Abu-‘Ali’s house was so placed that it commanded a good view of the road and, being the man he was, Abu-‘Ali was diligent in exploiting the strategic potential of its location. He spent much of his time on a small veranda at the front of his house, lying on a divan and keeping a careful eye on the traffic. At the busier times of the day, he would lie on his side, with one arm resting voluptuously on the gigantic swell of his hip, watching the passing trucks through a pair of silver-tipped sunglasses; in the afternoons, once he had eaten his lunch, he would roll on his back and doze, his eyes half-shut, like an engorged python stealing a rest after its monthly meal.

One of the elders of the hamlet, Shaikh Musa, told me once, when I was having dinner at his house, that Abu-‘Ali had always been obese, even as a boy. He had never been able to work in the fields because he had hurt his leg as a child, and had soon grown much heavier than others of his age. People had felt sorry for him to begin with, but later the injury had proved such an advantage that everyone had begun to wonder about its authenticity: it had given him an excuse for not working on the land and as a result his father had allowed him to go through school. Nothing was heard of his injury thereafter. Later, he’d even gone on to college in Damanhour, which was unusual at the time for a fellah boy, the son of an unlettered peasant. Sure enough, he had seen to it that his time in college was well spent: he had cultivated contacts with students from influential families, and with bureaucrats and officials in Damanhour. It hadn’t surprised anyone when he succeeded in getting a permit to set up a government-subsidized shop for retailing essential commodities at controlled prices.
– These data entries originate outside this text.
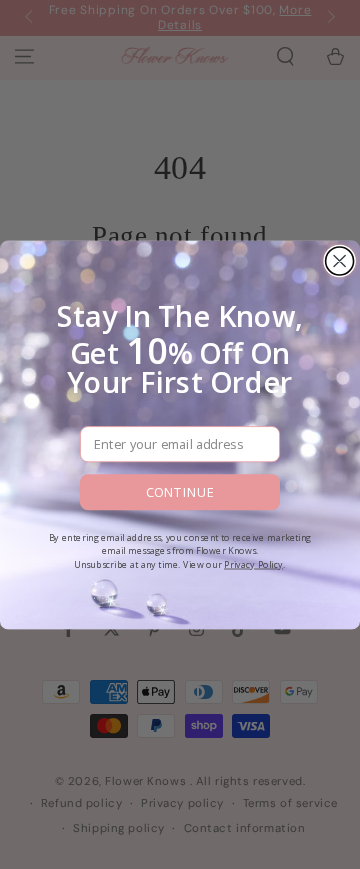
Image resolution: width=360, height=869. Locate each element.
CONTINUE (180, 492)
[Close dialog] (340, 260)
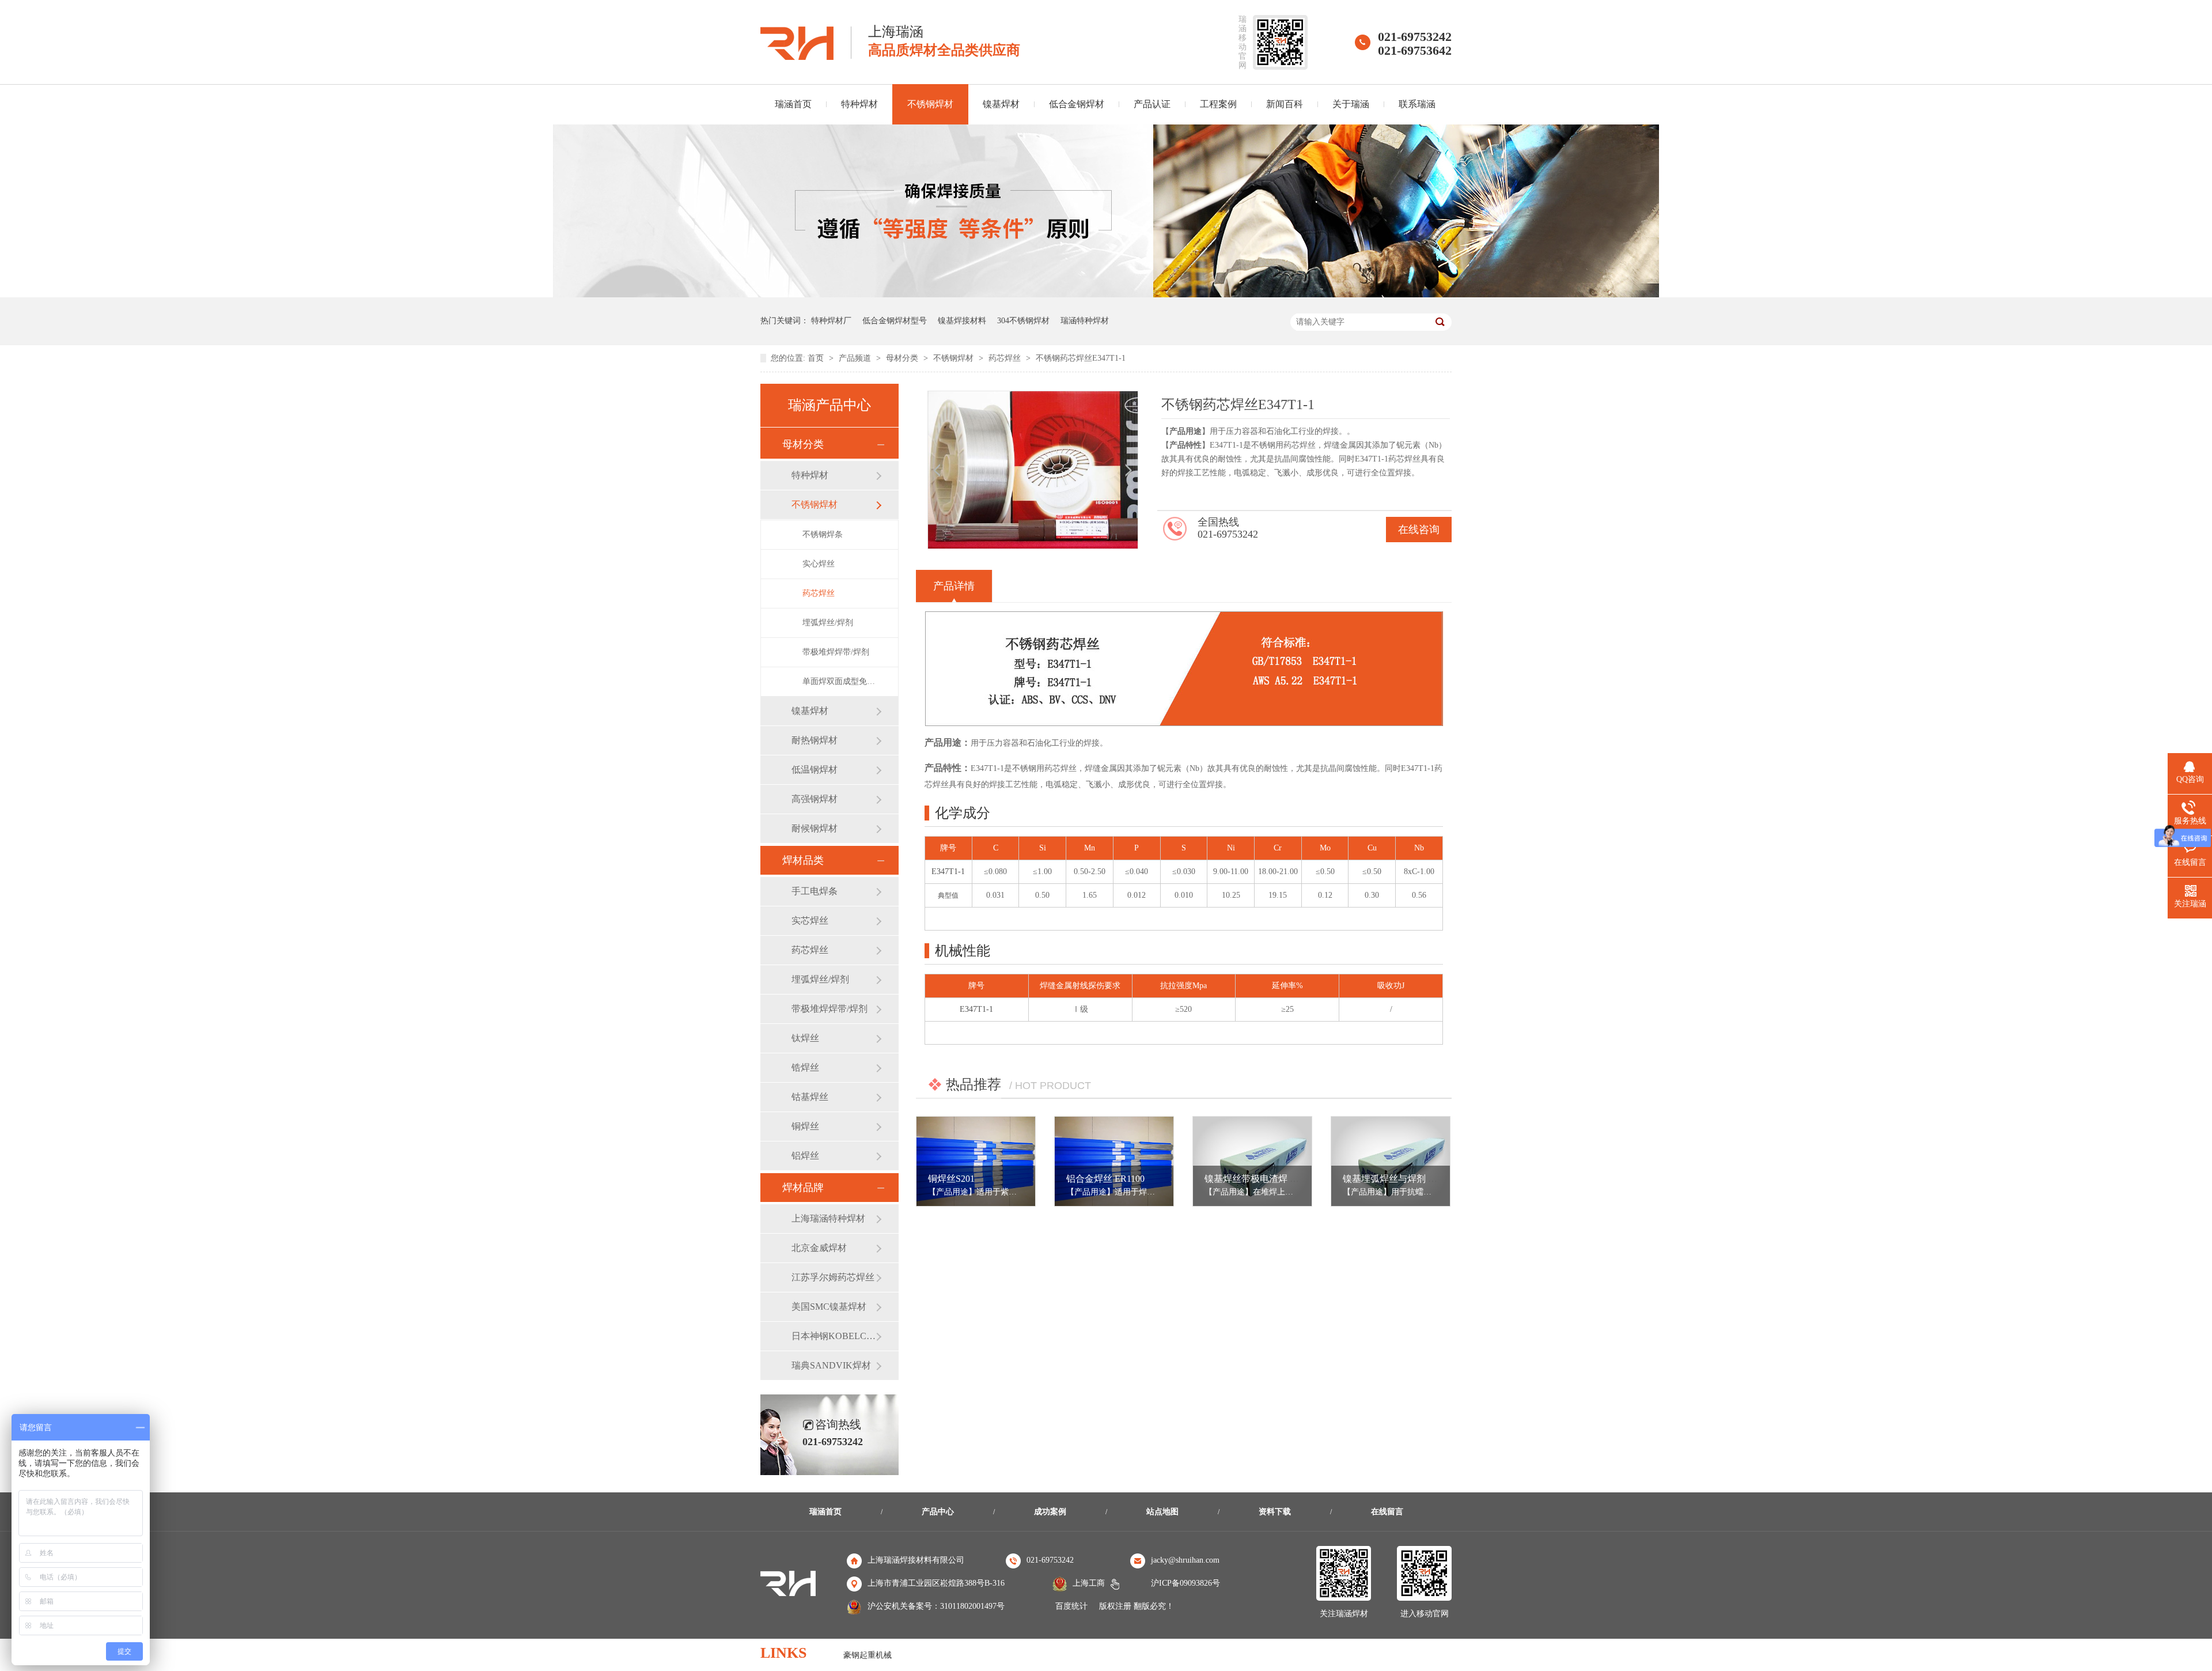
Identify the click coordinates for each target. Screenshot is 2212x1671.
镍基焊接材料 (962, 320)
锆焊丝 (805, 1067)
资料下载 (1275, 1511)
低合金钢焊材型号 (894, 320)
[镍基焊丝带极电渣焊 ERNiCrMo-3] (1252, 1161)
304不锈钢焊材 (1023, 320)
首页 (817, 358)
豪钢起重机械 (867, 1655)
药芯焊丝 (1005, 358)
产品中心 (938, 1511)
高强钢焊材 (814, 799)
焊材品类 (803, 860)
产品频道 (856, 358)
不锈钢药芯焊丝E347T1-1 (1081, 358)
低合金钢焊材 (1076, 104)
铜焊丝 (805, 1126)
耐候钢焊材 (814, 828)
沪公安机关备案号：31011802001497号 (936, 1606)
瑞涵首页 (793, 104)
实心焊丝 (818, 563)
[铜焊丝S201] (975, 1161)
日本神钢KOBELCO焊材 (833, 1336)
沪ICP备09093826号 (1185, 1583)
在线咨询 (1419, 529)
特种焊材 (859, 104)
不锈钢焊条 (822, 534)
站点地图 (1162, 1511)
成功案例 (1050, 1511)
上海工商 (1089, 1583)
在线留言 (1387, 1511)
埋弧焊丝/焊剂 (827, 622)
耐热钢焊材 (814, 740)
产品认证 (1152, 104)
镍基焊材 (1001, 104)
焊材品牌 (803, 1187)
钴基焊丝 (809, 1097)
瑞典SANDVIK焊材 (831, 1365)
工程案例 (1218, 104)
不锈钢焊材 (930, 104)
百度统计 (1071, 1606)
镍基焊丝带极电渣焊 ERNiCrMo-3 (1272, 1179)
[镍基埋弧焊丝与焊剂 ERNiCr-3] (1390, 1161)
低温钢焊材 (814, 769)
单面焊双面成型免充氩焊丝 (838, 681)
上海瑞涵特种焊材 (828, 1218)
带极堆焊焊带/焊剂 (835, 652)
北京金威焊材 (819, 1248)
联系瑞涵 (1417, 104)
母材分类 (903, 358)
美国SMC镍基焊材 (828, 1306)
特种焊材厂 (831, 320)
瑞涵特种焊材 (1084, 320)
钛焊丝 (805, 1038)
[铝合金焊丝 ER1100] (1114, 1161)
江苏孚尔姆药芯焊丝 (832, 1277)
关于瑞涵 (1350, 104)
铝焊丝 (805, 1155)
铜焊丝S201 (951, 1179)
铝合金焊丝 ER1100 (1105, 1179)
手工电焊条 (814, 891)
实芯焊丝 (809, 920)
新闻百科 (1284, 104)
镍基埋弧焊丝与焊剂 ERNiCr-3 (1404, 1179)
That permit was to become Abu-‘Ali’s passport to prosperity: his was the only shop of its kind in the area (he had made sure of that) and everybody had to go to him if they wanted to buy sugar, tea, oil and suchlike at government-subsidized prices. Often his customers were more supplicants than patrons, for there was nothing to prevent him from choosing whom to sell to: people who got on the wrong side of him frequently discovered that he was out of tea or kerosene or whatever it was they wanted. It was all the same to Abu-‘Ali: he had no shortage of customers — they had to come to him or go all the way to the next village, Nashâwy, a mile and a half down the road.